Die Preiskategorie ist bis 250 Euro. Overclocking betreibe ich nicht und je leiser das System ist, desto besser.

Ich hoffe die Angaben sind ausreichend.


----------



## <BaSh> (5. Mai 2011)

*AW: Umstieg von THERMALRIGHT ARCHON auf Wasserkühlung - NZXT PHANTOM*

Hier wäre ein Silent Vorschlag von mir.
Ob dieser unter deine 200er Küfter passt weiss ich leider nicht da ich das Gehäuse nicht kenne.

Edit: Angepasster Warenkorb.


----------



## schachi08 (5. Mai 2011)

*AW: Umstieg von THERMALRIGHT ARCHON auf Wasserkühlung - NZXT PHANTOM*

Danke für die Empfehlung. Es passt aber leider nur ein 240er Radiator oben in das Gehäuse.

Was spricht denn gegen das EK WATERBLOCKS Set?


----------



## <BaSh> (5. Mai 2011)

*AW: Umstieg von THERMALRIGHT ARCHON auf Wasserkühlung - NZXT PHANTOM*

1. Der EK HF ist nicht nötig wenn du ihn nicht wegen der Optik haben willst. Der Delrin bringt die gleiche, wenn nicht sogar mehr Leistung für die Hälfte an Geld. Der AGB ist auch nicht nötig wenn du ihn nicht unbedingt möchtest. Die Pumpe die dabei ist ist zwar gut aber wenn du eine Aquastream nimmst bist du einfach zukunftssicherer, wenn dein System mal aufgerüstet werden sollte kannst du es mit dieser Pumpe problemlos betreiben. Die Lüfter die im Paket dabei sind, sind garantiert nicht leise mit 2200 Umdrehungen. Die Kühlflüssigkeit ist nicht empfehlenswert ( da fällt mir ein ich habe diese in meinem Vorschlag vergessen). Der Schlauch knickt meistens bei engen Biegeradien ein. So wenn ich etwas vergessen habe das gegen dieses Paket spricht möge mich bitte jemand verbessern


----------



## schachi08 (5. Mai 2011)

*AW: Umstieg von THERMALRIGHT ARCHON auf Wasserkühlung - NZXT PHANTOM*

Klingt für mich wirklich überzeugend - besten Dank. Kann ich auch Noiseblocker NB-BlackSilentPRO PL-PS Lüfter mit 4-pol PWM Anschluss nehmen? Die könnte ich dann zwecks Drehzahlregelung direkt aufs Mainboard stecken.

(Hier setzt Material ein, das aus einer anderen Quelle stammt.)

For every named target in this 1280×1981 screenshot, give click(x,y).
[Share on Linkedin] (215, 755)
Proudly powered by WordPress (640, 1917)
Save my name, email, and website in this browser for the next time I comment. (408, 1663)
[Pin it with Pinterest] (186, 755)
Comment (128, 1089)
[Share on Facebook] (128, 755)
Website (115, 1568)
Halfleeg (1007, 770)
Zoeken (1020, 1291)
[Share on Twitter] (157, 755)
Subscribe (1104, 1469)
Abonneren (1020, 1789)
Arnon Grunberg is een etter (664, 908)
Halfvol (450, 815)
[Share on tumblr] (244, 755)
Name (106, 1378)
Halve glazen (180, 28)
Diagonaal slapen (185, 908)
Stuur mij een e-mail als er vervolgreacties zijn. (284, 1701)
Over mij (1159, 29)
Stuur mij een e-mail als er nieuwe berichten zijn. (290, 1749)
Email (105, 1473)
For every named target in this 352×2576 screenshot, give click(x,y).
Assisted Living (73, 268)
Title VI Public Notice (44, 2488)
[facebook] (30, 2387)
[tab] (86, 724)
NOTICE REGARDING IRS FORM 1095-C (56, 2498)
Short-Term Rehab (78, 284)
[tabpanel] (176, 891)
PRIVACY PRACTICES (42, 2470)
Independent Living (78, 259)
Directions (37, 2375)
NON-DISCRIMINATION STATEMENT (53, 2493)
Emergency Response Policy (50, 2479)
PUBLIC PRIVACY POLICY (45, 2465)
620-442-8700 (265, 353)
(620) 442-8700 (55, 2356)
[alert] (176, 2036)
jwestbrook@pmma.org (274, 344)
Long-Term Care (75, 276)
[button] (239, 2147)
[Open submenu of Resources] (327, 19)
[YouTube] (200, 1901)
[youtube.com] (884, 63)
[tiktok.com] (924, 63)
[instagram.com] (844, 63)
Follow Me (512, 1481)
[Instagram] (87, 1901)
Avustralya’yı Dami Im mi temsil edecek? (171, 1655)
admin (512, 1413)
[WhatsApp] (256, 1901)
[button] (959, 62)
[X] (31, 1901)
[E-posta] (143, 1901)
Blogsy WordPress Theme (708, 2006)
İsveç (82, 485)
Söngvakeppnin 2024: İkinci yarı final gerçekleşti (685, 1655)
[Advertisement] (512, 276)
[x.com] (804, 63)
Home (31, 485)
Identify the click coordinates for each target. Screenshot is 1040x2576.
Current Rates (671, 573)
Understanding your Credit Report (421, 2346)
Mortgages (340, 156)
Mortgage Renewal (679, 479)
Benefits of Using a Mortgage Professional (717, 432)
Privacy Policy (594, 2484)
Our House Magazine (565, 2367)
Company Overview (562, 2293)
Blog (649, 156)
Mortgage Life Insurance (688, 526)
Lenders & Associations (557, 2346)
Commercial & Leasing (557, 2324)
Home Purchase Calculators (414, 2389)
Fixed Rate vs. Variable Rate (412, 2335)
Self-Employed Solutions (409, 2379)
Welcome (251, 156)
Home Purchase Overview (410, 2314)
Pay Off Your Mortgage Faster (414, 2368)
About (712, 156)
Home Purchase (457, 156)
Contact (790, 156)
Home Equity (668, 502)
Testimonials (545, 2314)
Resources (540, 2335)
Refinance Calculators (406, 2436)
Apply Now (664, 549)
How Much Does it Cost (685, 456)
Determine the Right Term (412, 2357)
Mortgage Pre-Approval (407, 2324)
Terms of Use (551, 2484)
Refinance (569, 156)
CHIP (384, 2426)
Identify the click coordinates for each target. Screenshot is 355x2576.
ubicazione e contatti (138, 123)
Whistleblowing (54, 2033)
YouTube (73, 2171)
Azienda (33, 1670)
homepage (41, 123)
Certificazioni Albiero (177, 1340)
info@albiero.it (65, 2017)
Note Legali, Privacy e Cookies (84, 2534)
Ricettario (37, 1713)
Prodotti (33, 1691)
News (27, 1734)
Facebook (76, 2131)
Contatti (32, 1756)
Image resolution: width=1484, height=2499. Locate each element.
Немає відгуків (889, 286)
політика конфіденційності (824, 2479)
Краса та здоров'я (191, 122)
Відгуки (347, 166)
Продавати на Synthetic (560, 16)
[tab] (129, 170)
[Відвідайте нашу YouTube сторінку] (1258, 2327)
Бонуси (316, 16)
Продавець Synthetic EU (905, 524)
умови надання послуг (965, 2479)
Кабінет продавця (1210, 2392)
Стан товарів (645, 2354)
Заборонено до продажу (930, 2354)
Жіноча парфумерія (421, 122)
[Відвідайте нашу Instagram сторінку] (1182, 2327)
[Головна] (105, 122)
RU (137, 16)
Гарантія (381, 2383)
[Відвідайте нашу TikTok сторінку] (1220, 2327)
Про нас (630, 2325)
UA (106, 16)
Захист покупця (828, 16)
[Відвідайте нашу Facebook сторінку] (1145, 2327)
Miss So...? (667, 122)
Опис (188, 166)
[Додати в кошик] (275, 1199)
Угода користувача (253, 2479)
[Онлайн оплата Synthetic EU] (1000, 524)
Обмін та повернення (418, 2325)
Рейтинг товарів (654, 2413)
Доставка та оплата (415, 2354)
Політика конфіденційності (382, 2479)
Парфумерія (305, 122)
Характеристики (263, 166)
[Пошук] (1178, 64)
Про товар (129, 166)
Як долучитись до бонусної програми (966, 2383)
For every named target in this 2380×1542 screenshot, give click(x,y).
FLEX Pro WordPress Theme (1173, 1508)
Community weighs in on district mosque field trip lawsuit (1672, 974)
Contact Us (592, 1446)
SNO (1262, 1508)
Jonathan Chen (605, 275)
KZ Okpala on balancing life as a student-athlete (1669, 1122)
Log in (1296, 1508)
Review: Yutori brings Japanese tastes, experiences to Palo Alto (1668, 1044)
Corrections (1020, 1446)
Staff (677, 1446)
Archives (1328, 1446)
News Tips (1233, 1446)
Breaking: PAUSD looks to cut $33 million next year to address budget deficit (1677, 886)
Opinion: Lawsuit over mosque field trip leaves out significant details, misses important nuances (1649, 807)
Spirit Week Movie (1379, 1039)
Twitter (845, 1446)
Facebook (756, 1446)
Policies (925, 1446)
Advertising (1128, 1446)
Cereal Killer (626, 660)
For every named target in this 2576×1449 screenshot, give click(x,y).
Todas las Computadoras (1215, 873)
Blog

Ist es eigentlich ein Problem in Bezug auf die Kühlleistung, den Radiator wie auf dem folgenden Foto zu montieren?




			Dieser Inhalt steht nur eingeloggten Mitgliedern zur Verfügung.


----------



## <BaSh> (5. Mai 2011)

*AW: Umstieg von THERMALRIGHT ARCHON auf Wasserkühlung - NZXT PHANTOM*

Habe keine Erfahrung mit denen aber denke das sollte kein Problem sein 
Solange die oberen nicht gegen die unteren Lüfter gegenanpusten ist das denke ich kein Problem. Ist nur die Frage ob es mit dem Board passt


----------



## Uter (5. Mai 2011)

*AW: Umstieg von THERMALRIGHT ARCHON auf Wasserkühlung - NZXT PHANTOM*

Was verstehst du unter leise? Wenn du eine gute Wakü eingebaut hast, dann werden die vermutlich deine 200er Lüfter sehr schnell zu laut. Kann man diese gegen 3 120er tauschen? Dann könntest du auch einen 360er einbauen. Wenn du es wirklich sehr leise willst, dann wird die vermutlich auch deine Graka schnell zu laut werden (oberhalb der 5770 passiv ist mir keine Graka bekannt, die unter Volllast wirklich leise ist). 
Willst du Drehzahlen unter 600rpm haben? Dann guck dir mal die XSPC RS und die Swiftech Radis bei At an, die kühlen bei sehr geringer Drehzahl mit am besten und sind recht flach und günstig, benötigen aber afaik spezielle Schrauben.


----------



## schachi08 (5. Mai 2011)

*AW: Umstieg von THERMALRIGHT ARCHON auf Wasserkühlung - NZXT PHANTOM*

Ja, das Mainboard könnte zu hoch sitzen aber das muss ich noch genau nachmessen. Ich habe den Warenkorb mal so überarbeitet, wie ich es farblich gerne hätte (weißer Schlauch etc.). Leider ist nicht alles lieferbar:

https://www.aquatuning.de/shopping_cart.php/bkey/09c0e159c630b5ceecf19a86416d37e1


----------



## <BaSh> (5. Mai 2011)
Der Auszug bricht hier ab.